En este tiempo han cambiado algunas cosas. Ha cerrado la frutería de la esquina y también la Despensa del Pepín, que tenía mano para elegirte los mejores aguacates y esos tomates gordos que le traían de Fuerteventura, o esos otros rizados y tan sabrosos que cultivaba él mismo en su finca de Tinajo. También se ha traspasado el ultramarinos de aquí al lado, donde los primeros meses me compraba, desesperado, polos de hielo para combatir el calor. Sin embargo, el vapor naranja de las nubes bajas sobre la azotea encendida del Gran Hotel sigue reproduciendo el mismo enigma sobre el cielo y la ciudad, y a mí hipnotizándome y fascinándome de belleza y voluptuosidad, como en las primeras noches.

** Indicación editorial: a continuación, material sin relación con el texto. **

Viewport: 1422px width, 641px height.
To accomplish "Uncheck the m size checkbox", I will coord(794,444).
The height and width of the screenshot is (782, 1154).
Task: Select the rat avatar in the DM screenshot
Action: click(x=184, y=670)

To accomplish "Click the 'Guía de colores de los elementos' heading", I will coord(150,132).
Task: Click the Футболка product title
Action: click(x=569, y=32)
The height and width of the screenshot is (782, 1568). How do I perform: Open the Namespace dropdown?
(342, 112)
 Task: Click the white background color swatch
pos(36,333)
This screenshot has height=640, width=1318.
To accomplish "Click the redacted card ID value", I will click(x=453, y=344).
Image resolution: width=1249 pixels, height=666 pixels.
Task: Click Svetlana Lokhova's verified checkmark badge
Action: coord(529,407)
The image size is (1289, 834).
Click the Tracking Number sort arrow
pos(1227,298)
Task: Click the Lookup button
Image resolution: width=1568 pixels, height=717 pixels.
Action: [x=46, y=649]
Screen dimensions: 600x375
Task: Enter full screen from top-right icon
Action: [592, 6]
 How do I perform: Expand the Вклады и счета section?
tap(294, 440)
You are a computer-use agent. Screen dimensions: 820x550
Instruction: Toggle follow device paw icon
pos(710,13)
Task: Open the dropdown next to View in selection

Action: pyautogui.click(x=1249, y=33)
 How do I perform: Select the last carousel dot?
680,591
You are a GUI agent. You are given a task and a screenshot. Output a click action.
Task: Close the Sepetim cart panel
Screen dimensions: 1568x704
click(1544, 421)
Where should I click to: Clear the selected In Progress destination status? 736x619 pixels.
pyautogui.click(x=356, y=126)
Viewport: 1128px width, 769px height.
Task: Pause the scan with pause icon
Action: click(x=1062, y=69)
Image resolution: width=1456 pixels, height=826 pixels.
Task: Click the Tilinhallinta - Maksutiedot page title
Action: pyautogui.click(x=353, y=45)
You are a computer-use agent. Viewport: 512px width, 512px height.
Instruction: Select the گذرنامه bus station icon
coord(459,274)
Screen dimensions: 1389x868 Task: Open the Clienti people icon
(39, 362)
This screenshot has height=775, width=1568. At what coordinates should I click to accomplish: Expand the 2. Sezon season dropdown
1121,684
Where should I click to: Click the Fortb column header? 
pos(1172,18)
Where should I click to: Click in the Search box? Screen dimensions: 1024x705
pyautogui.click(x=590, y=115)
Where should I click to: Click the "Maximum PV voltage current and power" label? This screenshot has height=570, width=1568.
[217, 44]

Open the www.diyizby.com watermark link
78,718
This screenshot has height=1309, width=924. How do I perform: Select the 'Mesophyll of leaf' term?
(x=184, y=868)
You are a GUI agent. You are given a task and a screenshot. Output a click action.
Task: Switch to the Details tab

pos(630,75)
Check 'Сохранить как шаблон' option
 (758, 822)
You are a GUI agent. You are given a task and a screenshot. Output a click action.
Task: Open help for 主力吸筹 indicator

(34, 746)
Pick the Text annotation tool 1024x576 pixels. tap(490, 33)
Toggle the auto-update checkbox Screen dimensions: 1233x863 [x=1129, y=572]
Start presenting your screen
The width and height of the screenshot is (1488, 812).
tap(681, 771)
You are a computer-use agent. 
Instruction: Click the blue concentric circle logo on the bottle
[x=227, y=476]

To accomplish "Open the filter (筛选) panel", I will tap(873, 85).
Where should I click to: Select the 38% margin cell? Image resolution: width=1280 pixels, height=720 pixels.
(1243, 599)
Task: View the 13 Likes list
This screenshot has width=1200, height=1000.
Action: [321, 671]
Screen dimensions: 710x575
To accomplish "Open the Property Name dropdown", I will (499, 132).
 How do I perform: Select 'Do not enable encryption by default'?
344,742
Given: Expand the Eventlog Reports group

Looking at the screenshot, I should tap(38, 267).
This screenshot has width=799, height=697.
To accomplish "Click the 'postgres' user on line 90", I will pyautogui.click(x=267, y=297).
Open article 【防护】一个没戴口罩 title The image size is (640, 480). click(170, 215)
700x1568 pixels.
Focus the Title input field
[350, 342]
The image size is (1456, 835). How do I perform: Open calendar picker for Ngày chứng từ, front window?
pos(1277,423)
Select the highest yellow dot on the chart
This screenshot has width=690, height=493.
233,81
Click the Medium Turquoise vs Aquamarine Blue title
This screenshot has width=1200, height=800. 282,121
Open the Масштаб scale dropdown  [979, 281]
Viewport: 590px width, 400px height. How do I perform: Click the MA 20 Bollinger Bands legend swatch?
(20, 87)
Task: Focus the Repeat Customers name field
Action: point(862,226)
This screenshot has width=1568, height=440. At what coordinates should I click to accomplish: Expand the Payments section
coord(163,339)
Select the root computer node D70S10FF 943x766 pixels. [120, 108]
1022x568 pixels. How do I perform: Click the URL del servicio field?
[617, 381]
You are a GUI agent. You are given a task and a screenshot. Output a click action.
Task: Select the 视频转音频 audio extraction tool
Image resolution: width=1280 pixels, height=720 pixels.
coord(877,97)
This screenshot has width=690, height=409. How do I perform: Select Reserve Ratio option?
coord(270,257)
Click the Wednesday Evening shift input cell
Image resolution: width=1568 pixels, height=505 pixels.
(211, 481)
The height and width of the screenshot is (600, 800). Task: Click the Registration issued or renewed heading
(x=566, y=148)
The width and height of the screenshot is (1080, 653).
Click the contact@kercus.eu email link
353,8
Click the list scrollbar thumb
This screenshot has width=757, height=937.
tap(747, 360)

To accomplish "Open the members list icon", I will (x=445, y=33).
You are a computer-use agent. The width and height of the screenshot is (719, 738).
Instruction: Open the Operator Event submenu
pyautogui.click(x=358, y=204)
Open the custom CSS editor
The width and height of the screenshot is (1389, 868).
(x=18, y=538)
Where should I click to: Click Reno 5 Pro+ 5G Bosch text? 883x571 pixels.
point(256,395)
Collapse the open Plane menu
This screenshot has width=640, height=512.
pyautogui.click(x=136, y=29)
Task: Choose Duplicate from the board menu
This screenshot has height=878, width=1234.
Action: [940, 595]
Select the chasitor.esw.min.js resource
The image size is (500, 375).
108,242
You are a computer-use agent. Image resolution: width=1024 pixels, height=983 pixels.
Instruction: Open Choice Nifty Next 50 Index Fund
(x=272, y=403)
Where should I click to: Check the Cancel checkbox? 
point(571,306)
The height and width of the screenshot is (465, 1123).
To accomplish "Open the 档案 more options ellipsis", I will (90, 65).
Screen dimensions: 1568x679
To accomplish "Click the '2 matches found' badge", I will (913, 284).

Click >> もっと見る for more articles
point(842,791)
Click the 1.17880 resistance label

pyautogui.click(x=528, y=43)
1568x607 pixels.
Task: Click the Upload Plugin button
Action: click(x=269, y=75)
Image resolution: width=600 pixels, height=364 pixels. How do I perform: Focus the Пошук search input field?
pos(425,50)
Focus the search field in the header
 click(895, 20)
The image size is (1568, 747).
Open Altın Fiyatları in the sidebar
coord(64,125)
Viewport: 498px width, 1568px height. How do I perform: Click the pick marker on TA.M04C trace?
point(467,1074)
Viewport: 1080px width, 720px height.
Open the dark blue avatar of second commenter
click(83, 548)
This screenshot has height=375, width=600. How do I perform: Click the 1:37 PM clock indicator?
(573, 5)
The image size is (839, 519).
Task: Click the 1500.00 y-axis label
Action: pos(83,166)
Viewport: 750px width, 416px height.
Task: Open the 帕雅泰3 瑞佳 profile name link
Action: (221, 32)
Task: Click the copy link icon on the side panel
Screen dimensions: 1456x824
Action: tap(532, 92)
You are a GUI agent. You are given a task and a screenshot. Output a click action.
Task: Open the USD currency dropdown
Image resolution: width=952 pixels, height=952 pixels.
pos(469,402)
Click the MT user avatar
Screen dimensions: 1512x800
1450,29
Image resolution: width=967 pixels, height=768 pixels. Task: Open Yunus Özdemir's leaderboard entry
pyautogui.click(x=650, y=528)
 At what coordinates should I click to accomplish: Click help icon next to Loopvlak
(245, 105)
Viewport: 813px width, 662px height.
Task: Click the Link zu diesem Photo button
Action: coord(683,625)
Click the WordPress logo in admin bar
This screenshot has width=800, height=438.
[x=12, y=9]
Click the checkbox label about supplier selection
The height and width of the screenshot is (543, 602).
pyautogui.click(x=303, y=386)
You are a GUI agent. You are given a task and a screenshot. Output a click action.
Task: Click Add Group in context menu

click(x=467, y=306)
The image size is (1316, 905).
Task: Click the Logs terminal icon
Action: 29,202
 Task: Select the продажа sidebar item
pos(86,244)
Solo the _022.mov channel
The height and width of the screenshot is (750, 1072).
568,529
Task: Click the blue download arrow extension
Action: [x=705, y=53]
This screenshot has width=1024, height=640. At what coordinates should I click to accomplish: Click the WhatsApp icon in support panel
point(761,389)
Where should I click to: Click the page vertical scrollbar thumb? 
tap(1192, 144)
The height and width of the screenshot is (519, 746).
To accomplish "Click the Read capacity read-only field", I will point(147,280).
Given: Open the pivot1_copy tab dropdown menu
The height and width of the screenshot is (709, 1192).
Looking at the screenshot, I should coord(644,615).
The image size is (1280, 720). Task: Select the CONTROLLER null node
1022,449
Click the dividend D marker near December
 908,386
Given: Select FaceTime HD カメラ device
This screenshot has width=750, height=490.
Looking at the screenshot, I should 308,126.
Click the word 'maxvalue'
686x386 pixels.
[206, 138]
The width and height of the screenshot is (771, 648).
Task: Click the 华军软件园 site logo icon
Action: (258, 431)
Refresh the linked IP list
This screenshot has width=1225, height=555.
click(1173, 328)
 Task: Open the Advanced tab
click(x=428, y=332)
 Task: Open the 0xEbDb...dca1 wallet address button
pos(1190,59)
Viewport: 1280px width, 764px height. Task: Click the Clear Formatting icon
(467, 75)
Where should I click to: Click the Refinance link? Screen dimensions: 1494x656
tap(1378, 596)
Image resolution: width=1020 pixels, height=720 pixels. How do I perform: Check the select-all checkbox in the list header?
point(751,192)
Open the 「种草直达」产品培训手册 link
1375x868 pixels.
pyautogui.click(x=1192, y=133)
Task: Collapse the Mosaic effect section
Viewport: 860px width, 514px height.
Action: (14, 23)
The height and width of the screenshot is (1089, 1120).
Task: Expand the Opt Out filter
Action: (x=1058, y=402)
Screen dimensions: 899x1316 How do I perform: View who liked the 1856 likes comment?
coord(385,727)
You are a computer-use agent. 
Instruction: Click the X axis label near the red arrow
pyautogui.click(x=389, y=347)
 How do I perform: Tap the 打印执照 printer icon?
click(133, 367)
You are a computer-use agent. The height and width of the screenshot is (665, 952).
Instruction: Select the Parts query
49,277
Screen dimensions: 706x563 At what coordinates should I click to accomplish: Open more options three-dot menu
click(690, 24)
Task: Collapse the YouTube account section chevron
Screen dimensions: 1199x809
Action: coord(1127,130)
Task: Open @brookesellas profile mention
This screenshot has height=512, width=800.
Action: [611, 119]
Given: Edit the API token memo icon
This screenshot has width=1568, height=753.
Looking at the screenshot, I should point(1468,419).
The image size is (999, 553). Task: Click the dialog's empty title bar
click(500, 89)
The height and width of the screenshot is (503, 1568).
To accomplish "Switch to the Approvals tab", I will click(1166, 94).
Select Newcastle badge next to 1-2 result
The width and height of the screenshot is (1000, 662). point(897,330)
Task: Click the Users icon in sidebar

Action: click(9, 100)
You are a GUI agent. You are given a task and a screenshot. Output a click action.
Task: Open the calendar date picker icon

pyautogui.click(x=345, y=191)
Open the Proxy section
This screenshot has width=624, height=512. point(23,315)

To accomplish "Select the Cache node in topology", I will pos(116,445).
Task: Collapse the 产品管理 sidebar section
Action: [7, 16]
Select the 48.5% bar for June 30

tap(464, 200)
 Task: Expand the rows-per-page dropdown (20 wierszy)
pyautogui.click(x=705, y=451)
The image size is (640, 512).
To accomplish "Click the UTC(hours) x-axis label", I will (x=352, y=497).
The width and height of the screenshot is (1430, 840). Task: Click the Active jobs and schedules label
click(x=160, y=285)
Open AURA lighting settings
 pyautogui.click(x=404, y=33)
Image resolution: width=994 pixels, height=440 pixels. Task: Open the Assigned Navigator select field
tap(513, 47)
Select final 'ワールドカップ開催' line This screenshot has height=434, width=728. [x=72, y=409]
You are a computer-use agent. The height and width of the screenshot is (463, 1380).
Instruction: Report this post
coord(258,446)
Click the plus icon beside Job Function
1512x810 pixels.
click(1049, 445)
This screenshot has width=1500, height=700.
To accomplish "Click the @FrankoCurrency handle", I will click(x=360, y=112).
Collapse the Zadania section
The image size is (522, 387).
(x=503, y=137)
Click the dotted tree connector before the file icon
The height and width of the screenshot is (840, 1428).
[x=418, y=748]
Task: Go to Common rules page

Y es que desde estas ventanas también ha cambiado mi mirada, plena de momentos y nombres propios, que nunca pronunciaré ya tanto como en esta casa. Ahora la cierro y siento que me voy, pero sé que quedará algo de mí en la melanina de sus blanquísimas paredes; algo de mis silencios en su quietud hermética de sostenerse entre pilares y laberintos de hormigón. Y en alguna dimensión oculta de la casa, en algún ángulo abstruso, latirá el eco de mis muchas ilusiones, como también la amargura de algunas penas. Y cada vez que pase por esta calle y alce la mirada a las que fueron mis ventanas, se me representarán aquellos yoes y sus circunstancias; todos esos pensamientos de los que quedará tan solo un suspiro en el aliento de una psicofonía; esos pensamientos platónicos que, como el poema de Juan Ramón Jiménez, “van y vienen”, como las olas del mar a dos calles de aquí, “besándose, apartándose, / con un eterno conocerse, / mar, y desconocerse”.

Así que hoy, cuando encajo la puerta para no volver a entrar, empieza a germinar en la memoria la historia fértil de lo que ha sido esta primera casa que tuve en las Islas Afortunadas. A partir de ahora, cuando titubeen mis dedos enredados en otras llaves que abran la puerta de un nuevo hogar, sentiré la extrañeza de mis pasos, como dice el poeta Luis Rosales, “que estaban ya sonando en el pasillo antes de que llegaras”. Como si la vida del mañana ya estuviese escrita.

A partir de ahora, todo sigue en manos de la imaginación y de la literatura.